Reconstitution of recombination-dependent DNA synthesis in herpes simplex virus 1

Amitabh V. Nimonkar, Paul E Boehmer

Research output: Contribution to journalArticle

38 Citations (Scopus)

Abstract

The repair of double-strand DNA breaks by homologous recombination is essential for the maintenance of genome stability. In herpes simplex virus 1, double-strand DNA breaks may arise as a consequence of replication fork collapse at sites of oxidative damage, which is known to be induced upon viral infection. Double-strand DNA breaks are also generated by cleavage of viral a sequences by endonuclease G during genome isomerization. We have reconstituted a system using purified proteins in which strand invasion is coupled with DNA synthesis. In this system, the viral single-strand DNA-binding protein promotes assimilation of single-stranded DNA into a homologous supercoiled plasmid, resulting in the formation of a displacement loop. The 3′ terminus of the invading DNA serves as a primer for long-chain DNA synthesis promoted by the viral DNA replication proteins, including the polymerase and helicase-primase. Efficient extension of the invading primer also requires a DNA-relaxing enzyme (eukaryotic topoisomerase I or DNA gyrase). The viral polymerase by itself is insufficient for DNA synthesis, and a DNA-relaxing enzyme cannot substitute for the viral helicase-primase. The viral single-strand DNA-binding protein, in addition to its role in the invasion process, is also required for long-chain DNA synthesis. Form X, a topologically distinct, positively supercoiled form of displacement-loop, does not serve as a template for DNA synthesis. These observations support a model in which recombination and replication contribute toward maintaining viral genomic stability by repairing double-strand breaks. They also account for the extensive branching observed during viral replication in vivo.

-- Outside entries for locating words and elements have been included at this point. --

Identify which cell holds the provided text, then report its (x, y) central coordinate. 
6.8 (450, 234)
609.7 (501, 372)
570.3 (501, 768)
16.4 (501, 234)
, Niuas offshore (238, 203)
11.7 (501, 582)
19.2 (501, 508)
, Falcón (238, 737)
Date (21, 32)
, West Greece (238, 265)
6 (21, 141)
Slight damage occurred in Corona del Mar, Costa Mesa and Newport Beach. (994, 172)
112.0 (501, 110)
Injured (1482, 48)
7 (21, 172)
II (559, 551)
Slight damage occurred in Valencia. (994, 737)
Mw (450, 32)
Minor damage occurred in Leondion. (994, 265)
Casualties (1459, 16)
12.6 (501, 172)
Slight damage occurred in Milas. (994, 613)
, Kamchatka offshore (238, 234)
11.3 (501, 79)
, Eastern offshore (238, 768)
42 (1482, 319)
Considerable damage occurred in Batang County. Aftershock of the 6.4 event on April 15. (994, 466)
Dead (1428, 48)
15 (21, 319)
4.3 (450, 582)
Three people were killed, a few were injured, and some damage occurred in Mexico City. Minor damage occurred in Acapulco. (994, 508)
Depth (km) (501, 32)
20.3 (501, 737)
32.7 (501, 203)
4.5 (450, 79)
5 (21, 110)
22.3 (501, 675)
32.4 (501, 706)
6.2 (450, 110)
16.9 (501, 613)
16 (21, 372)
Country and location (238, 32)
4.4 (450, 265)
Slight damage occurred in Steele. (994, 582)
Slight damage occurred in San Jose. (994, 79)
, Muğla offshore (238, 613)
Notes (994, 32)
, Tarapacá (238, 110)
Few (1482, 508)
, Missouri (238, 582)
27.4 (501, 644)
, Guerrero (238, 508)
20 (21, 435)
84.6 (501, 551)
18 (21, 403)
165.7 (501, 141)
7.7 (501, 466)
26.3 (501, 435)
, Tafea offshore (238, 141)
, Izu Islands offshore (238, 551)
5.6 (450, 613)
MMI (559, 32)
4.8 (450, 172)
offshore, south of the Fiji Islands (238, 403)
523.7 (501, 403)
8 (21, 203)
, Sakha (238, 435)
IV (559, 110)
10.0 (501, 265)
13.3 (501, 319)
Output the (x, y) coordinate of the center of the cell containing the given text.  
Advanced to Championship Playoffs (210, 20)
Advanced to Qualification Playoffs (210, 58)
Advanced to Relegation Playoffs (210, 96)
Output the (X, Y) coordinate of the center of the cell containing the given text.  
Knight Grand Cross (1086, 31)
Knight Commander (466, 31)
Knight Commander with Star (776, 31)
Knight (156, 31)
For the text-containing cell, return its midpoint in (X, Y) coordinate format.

Original languageEnglish (US)
Pages (from-to)10201-10206
Number of pages6
JournalProceedings of the National Academy of Sciences of the United States of America
Volume100
Issue number18
DOIs
StatePublished - Sep 2 2003
Externally publishedYes

Fingerprint

Human Herpesvirus 1
Genetic Recombination
Type I DNA Topoisomerase
Double-Stranded DNA Breaks
DNA
DNA Primase
Genomic Instability
DNA-Binding Proteins
DNA Gyrase
Single-Stranded DNA
Homologous Recombination
Viral DNA
Virus Diseases
DNA Replication
Proteins
Plasmids
Maintenance
Genome

ASJC Scopus subject areas

  • Genetics
  • General

Cite this

Reconstitution of recombination-dependent DNA synthesis in herpes simplex virus 1. / Nimonkar, Amitabh V.; Boehmer, Paul E.

In: Proceedings of the National Academy of Sciences of the United States of America, Vol. 100, No. 18, 02.09.2003, p. 10201-10206.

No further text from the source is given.